Ghana’s year-on-year inflation rate at ex-factory prices for goods and services rose to 33.2% in August 2024, up from 29.1% in July, with month-on-month producer inflation at 2.7%. The Producer Price Inflation (PPI) in the Industry sector increased to 44.2%, while the Construction sector’s rate dropped to 27.7%. Ghana’s economy grew by 6.9% year-on-year in Q2 2024, the fastest in five years, driven by a 9.3% rise in the Industry sector, particularly mining and quarrying. The services sector grew 5.8%, and agriculture rose 5.4%, though the cocoa sector contracted for the fourth consecutive quarter by 26.2%.

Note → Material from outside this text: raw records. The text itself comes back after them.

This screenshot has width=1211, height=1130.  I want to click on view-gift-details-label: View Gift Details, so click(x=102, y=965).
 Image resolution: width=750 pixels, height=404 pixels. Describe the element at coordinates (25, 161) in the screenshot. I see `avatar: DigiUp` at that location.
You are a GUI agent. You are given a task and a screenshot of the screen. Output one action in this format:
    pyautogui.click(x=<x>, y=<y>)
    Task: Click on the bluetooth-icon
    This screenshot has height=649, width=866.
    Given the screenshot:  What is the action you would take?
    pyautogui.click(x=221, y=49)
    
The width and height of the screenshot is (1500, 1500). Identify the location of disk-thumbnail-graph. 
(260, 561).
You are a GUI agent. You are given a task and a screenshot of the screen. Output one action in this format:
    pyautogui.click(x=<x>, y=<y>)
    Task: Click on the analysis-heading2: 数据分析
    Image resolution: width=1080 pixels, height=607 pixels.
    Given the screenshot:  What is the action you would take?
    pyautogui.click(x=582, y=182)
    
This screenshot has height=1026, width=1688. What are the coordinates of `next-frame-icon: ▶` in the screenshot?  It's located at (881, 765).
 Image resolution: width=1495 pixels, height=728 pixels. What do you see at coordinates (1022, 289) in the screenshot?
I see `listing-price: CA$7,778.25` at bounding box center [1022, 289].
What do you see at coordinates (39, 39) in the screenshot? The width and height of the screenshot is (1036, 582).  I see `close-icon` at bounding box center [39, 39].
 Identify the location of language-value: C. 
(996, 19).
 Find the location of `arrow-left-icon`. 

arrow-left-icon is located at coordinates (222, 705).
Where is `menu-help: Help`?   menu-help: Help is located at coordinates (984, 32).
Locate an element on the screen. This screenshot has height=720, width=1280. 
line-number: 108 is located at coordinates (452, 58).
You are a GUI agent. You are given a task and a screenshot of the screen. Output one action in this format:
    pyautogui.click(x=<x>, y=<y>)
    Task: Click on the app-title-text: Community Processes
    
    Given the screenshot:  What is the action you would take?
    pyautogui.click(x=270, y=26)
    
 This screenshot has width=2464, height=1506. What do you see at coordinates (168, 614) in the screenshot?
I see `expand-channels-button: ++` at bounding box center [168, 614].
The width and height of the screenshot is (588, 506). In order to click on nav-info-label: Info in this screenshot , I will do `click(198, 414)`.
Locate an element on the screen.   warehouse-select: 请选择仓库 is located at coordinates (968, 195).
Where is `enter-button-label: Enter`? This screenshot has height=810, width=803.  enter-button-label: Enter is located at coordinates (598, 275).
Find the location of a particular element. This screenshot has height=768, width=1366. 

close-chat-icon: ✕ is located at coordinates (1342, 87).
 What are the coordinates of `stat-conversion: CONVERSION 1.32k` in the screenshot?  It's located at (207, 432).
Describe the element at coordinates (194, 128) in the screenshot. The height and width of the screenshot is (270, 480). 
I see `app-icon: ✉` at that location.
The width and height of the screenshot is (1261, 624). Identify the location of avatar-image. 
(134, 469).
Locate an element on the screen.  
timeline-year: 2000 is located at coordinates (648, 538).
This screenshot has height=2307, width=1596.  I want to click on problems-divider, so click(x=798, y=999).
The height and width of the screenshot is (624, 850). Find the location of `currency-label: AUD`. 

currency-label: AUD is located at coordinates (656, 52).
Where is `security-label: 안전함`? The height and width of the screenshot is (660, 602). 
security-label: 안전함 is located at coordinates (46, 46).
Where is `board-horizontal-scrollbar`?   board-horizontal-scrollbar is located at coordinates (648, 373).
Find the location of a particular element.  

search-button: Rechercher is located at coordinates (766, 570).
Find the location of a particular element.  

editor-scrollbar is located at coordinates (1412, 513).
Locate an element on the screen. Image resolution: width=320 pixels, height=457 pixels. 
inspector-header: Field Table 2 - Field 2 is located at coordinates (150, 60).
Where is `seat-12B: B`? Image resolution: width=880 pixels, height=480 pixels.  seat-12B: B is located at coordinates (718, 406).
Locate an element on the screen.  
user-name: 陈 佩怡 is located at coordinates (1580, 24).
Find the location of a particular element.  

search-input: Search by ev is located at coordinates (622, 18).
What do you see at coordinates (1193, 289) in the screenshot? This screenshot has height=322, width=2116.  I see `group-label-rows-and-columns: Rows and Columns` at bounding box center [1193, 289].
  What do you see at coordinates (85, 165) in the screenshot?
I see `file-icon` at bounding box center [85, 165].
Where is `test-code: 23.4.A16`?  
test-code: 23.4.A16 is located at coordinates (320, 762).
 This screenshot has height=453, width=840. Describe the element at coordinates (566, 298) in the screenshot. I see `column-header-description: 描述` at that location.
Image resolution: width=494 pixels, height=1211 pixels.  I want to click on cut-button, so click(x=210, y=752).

Ghana’s economic crisis continues to unfold, with key indicators still signalling distress. Despite over a year of the IMF-supported economic recovery programme, which has successfully undergone two reviews and disbursed more than $1.5 billion, the tangible benefits remain elusive for the average Ghanaian. Consumer inflation has declined significantly but remains stubbornly high at over 20%, and producer inflation, which is a predictor of future consumer inflation, continues to rise at year-on-year and month-on-month levels, indicating further price pressures ahead. This disconnect between the first macroeconomic stabilisation goals and the lived experience of Ghanaians highlights the country’s deep-seated challenges. One of the biggest concerns is the continued depreciation of the cedi against major currencies, compounding inflationary pressures. The country’s GDP growth rate of 6.9% may seem impressive at face value—marking the fastest quarterly growth in five years—but this growth is largely driven by inflation. The sharp rise in prices has inflated the GDP figures when calculated using both the constant and current market price (purchasing approach), making the growth appear more robust on paper than it is in real terms. For the average consumer and businesses, high prices are eroding purchasing power, and the cost of borrowing remains excessively high, further dampening economic activity. The nominal growth is not translating into real economic relief, as productivity is not growing at the same rate as prices. Ghana’s agricultural sector, particularly cocoa—a key export commodity—continues to decline, with no signs of recovery in the near term. Persistent challenges, including low yields, high input costs, and global price fluctuations, are compounding the sector’s struggles. This lack of momentum in such critical subsectors poses a significant risk to overall economic growth, as agriculture plays a vital role in Ghana’s economy. The IMF programme’s focus on macroeconomic stability, such as reducing fiscal deficits and stabilising the currency, has yet to translate into broad-based economic improvements. The real sector—agriculture, manufacturing, and services—is struggling with high production costs, expensive credit, and weak consumer demand. Cocoa, which is supposed to be the backbone of the Ghanaian economy, has lost its power as illegal mining activities and bad weather conditions continue to affect yield and revenue.